→ **Task directions**
Look below for the line containing "You are a GUI". Write out that line and the rest through the last one, exactly as they appear, but without pictures.

→ **Supplied information**
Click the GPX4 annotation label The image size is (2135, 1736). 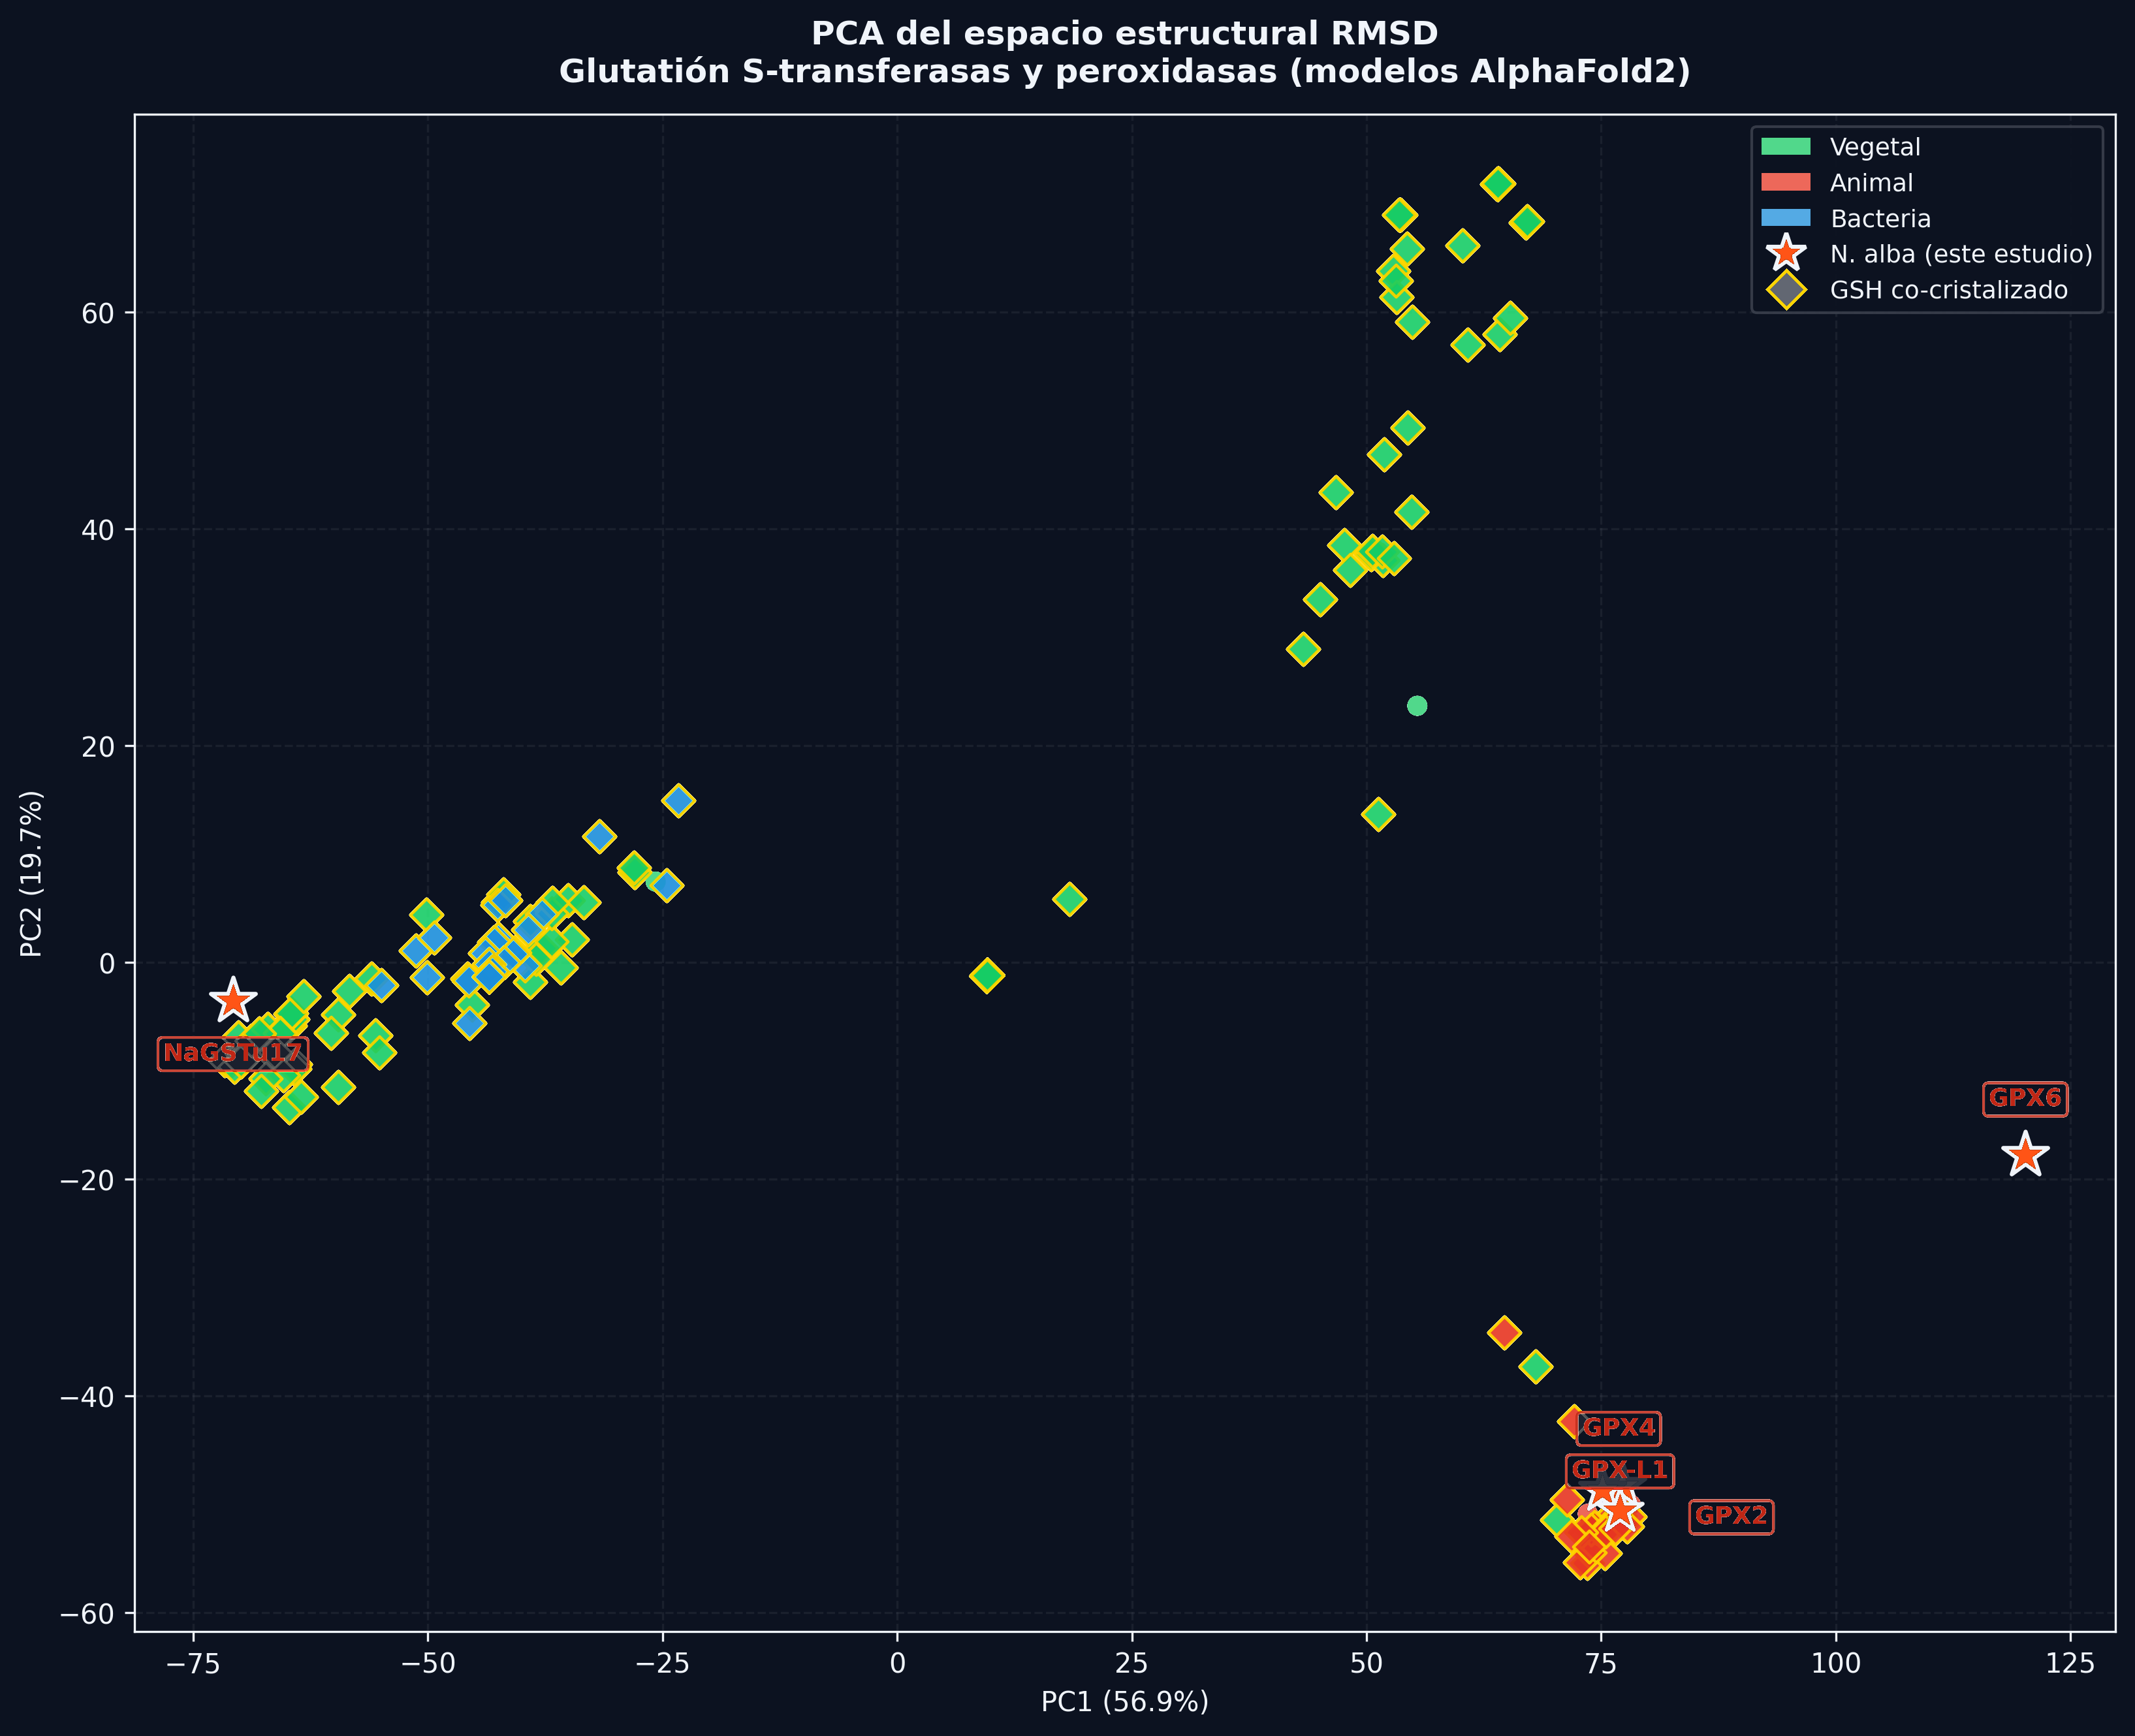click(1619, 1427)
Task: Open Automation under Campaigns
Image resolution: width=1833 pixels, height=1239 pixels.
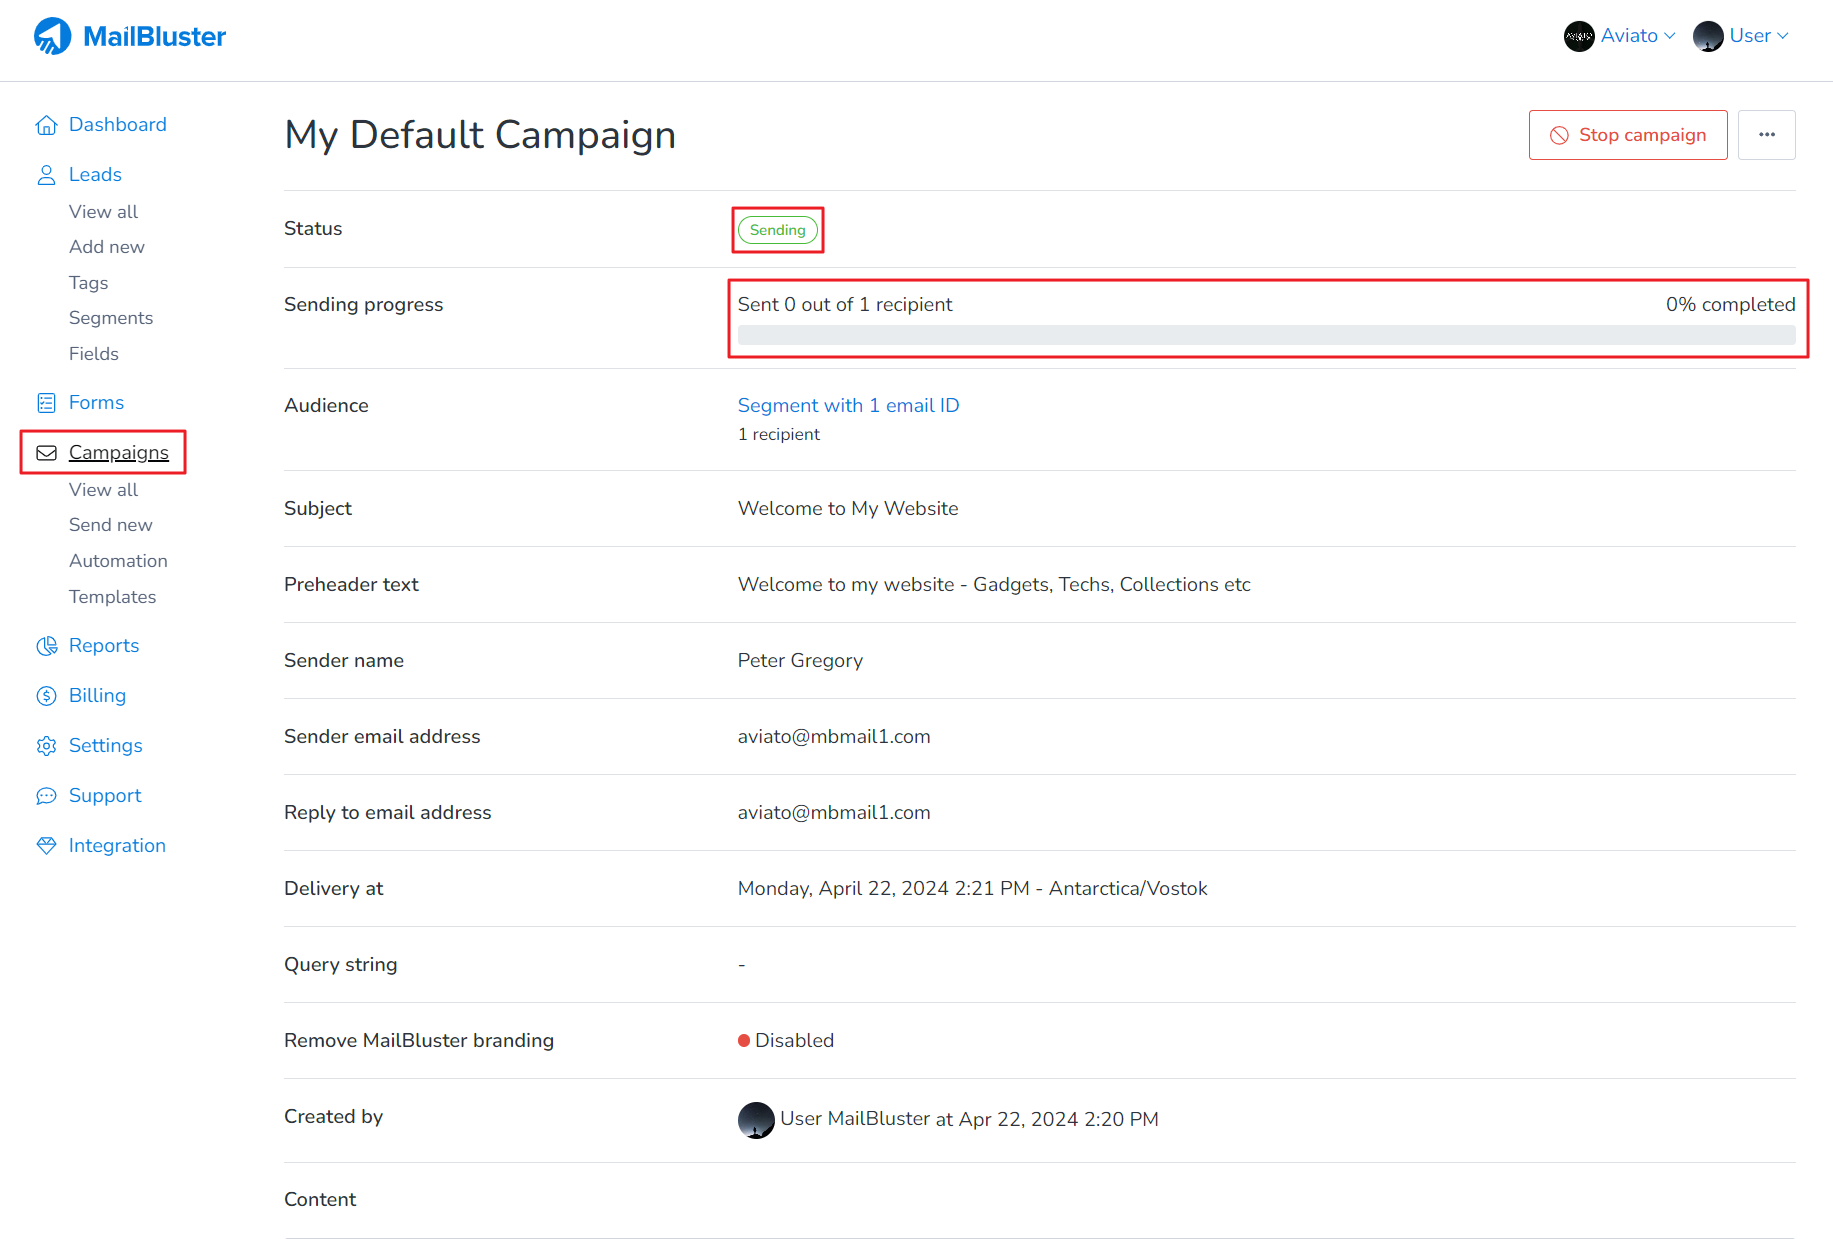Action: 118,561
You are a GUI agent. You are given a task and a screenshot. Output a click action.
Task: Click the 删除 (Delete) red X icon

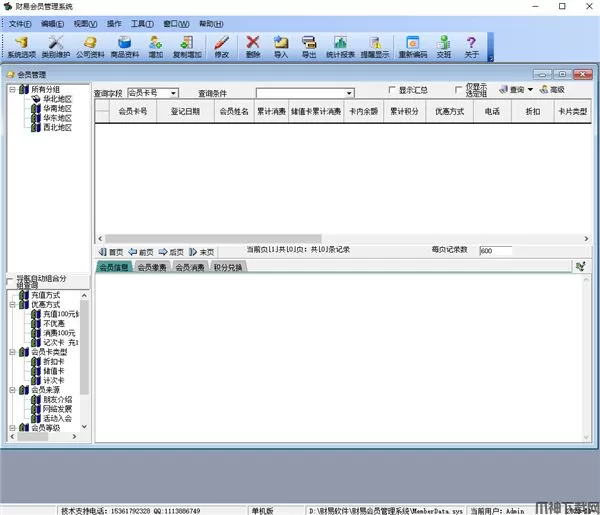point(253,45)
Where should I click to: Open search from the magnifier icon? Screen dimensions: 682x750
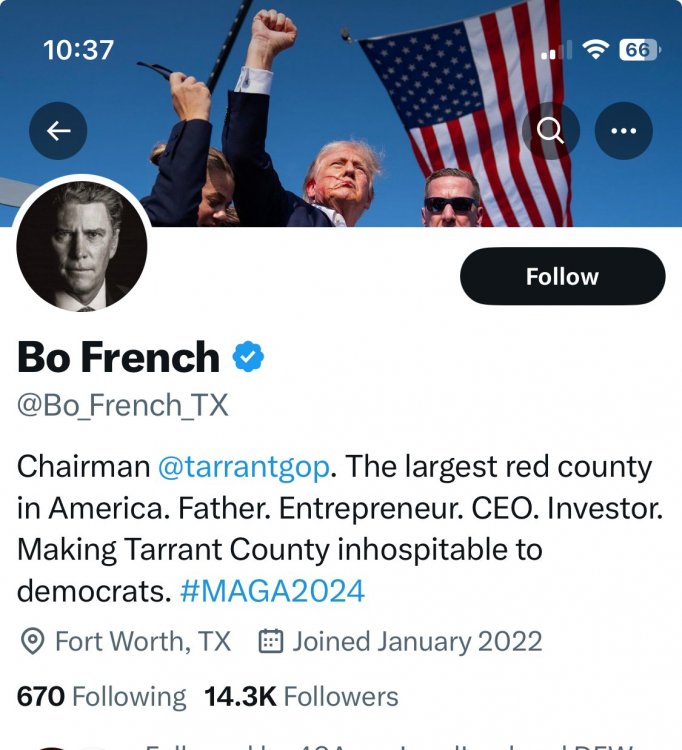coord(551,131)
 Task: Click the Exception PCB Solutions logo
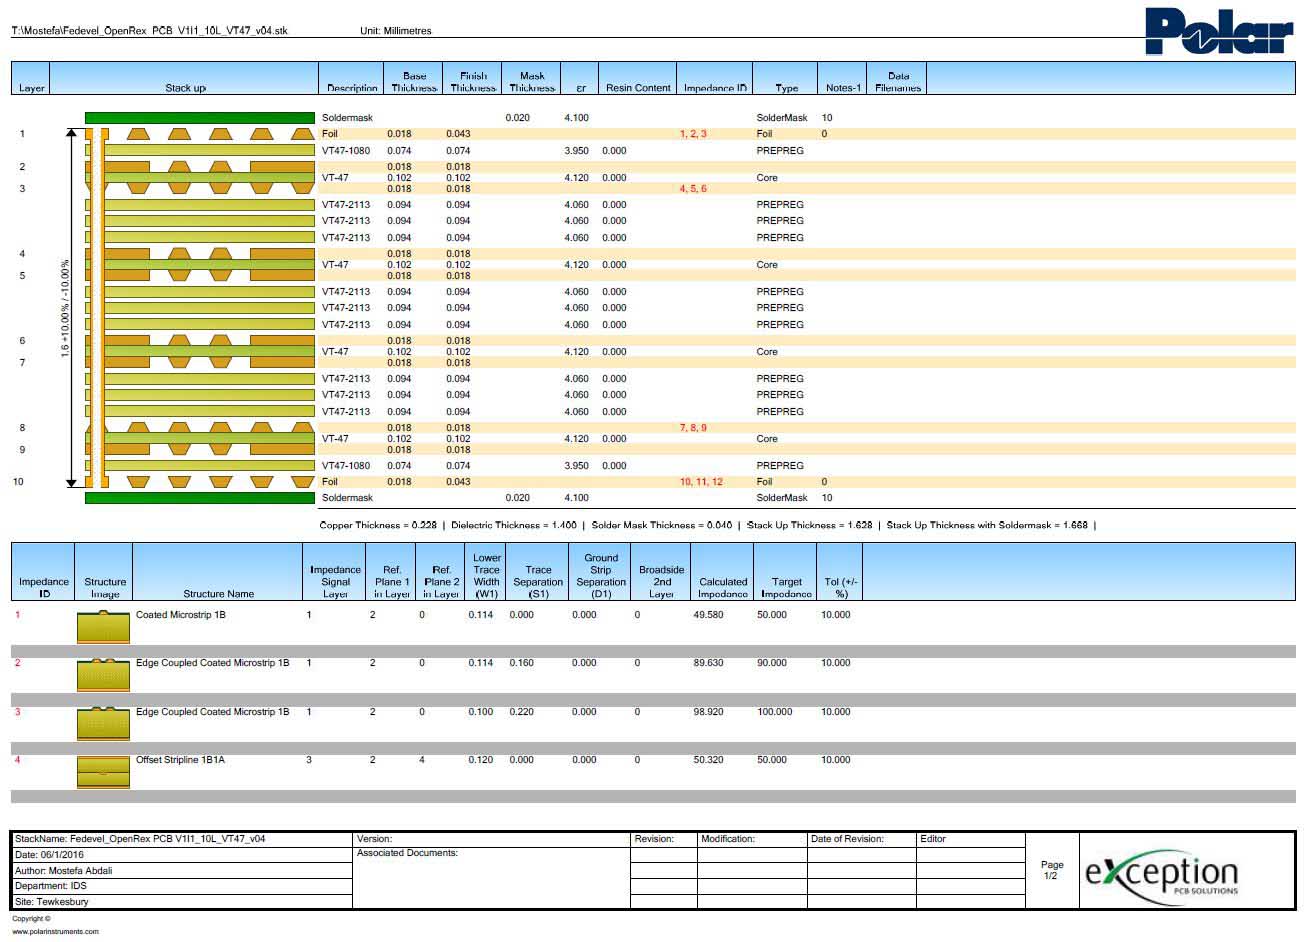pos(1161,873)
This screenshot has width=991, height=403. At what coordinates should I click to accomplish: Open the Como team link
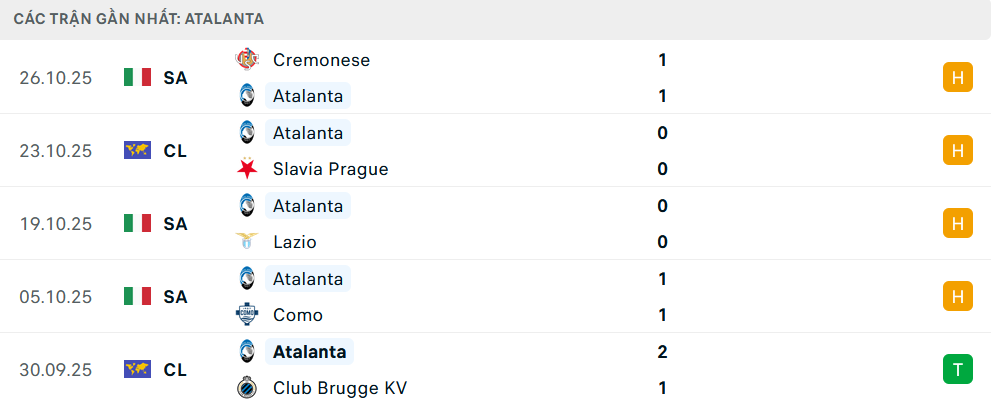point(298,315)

→ **Task answer**
You are a GUI agent. You are given a task and a screenshot. Output a click action.
Task: Click the 删除 (Delete) red X icon

point(253,45)
Where should I click to: Open search from the magnifier icon? Screen dimensions: 682x750
coord(551,131)
 Task: Click the Exception PCB Solutions logo
pos(1161,873)
This screenshot has width=991, height=403. At what coordinates should I click to accomplish: Open the Como team link
point(298,315)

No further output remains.